* DATA EXCERPTS *
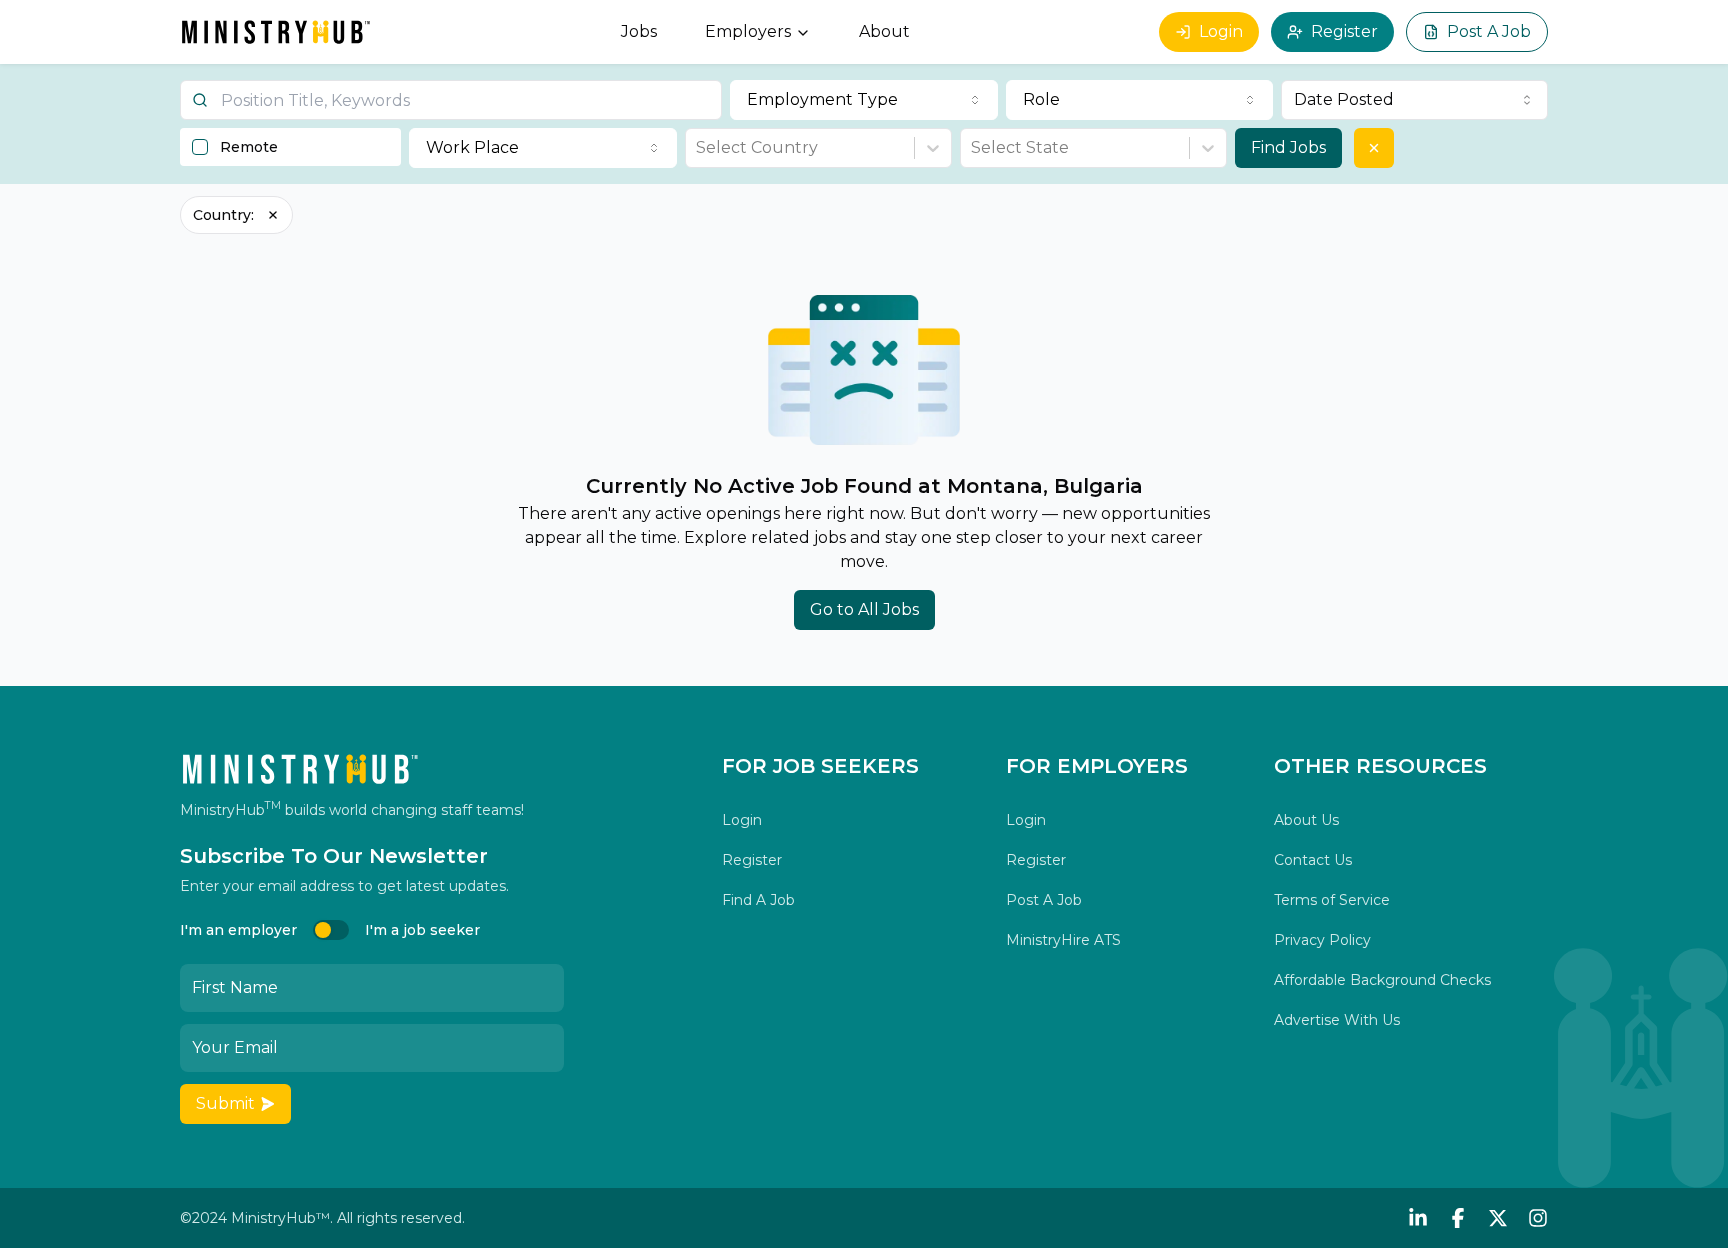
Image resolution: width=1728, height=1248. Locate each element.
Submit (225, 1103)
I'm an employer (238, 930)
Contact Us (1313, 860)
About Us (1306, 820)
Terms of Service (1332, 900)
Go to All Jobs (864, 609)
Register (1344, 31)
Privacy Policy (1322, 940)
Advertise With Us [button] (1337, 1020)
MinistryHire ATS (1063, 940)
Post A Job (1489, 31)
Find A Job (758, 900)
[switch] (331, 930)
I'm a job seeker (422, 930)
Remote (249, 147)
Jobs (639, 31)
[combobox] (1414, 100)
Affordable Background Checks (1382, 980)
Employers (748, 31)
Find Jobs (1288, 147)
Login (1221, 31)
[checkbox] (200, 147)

* EXERCISE *
Look above for the line that contains "Submit (225, 1103)". Starting there, transcribe every line exactly until you have copied the line that contains "Affordable Background Checks (1382, 980)".

* TASK OUTPUT *
Submit (225, 1103)
I'm an employer (238, 930)
Contact Us (1313, 860)
About Us (1306, 820)
Terms of Service (1332, 900)
Go to All Jobs (864, 609)
Register (1344, 31)
Privacy Policy (1322, 940)
Advertise With Us [button] (1337, 1020)
MinistryHire ATS (1063, 940)
Post A Job (1489, 31)
Find A Job (758, 900)
[switch] (331, 930)
I'm a job seeker (422, 930)
Remote (249, 147)
Jobs (639, 31)
[combobox] (1414, 100)
Affordable Background Checks (1382, 980)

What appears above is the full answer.